Report: Lack of Modern Mining Law Chips Away at "National Treasures"

April 18, 2011

PORTLAND, Ore. - An Oregon region is on a new Top 10 list of public lands threatened by mining activity. It's another battle cry in a long struggle to update the nation's mining law, which is almost 140 years old.

A new report from Pew Environment Group cites the Siskiyou Wild Rivers region of southwestern Oregon as one place gold miners tear up the turf without having to pay royalties or clean up environmental damage when they're done, leaving that to taxpayers.

Erik Fernandez, wilderness coordinator for Oregon Wild, says the last decade has seen more than 800 mining claims in that area.

"Bringing in Diesel-powered engines to suction off the bottom of these rivers is not the kind of management that helps to restore this natural treasure. We recognize that mining is going to continue to happen into the future. We just want to make sure that it's not happening in places like the Siskiyou Wild Rivers."

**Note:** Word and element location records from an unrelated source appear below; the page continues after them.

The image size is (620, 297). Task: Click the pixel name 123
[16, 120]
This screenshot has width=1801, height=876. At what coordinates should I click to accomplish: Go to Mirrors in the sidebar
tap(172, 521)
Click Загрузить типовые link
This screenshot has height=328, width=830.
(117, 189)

Fernandez says Oregon is already dotted with more than 5800 abandoned mine sites, some of which are safety hazards and a continuing problem for the Forest Service and Bureau of Land Management. Eleven of them in Oregon are on a national priority list for cleanup as hazardous waste sites.

"The federal agencies have their hands tied by the 1872 Mining Law. It's not that they're not enforcing the laws; there aren't enough laws out there to truly address the mining threats."

Fernandez says most of Oregon's congressional delegation favors updating the mining law; he thinks the effort has not been successful so far for lack of a leader to take up the cause, either in Congress or the administration.

Miners say they do pay fees to the state for their claims, and that not all are irresponsible about cleanup.

The report also lists Mount St. Helens, the Grand Canyon and Mount Rushmore as areas where mining is taking a toll on the health or safety of drinking water, plants, fish and wildlife.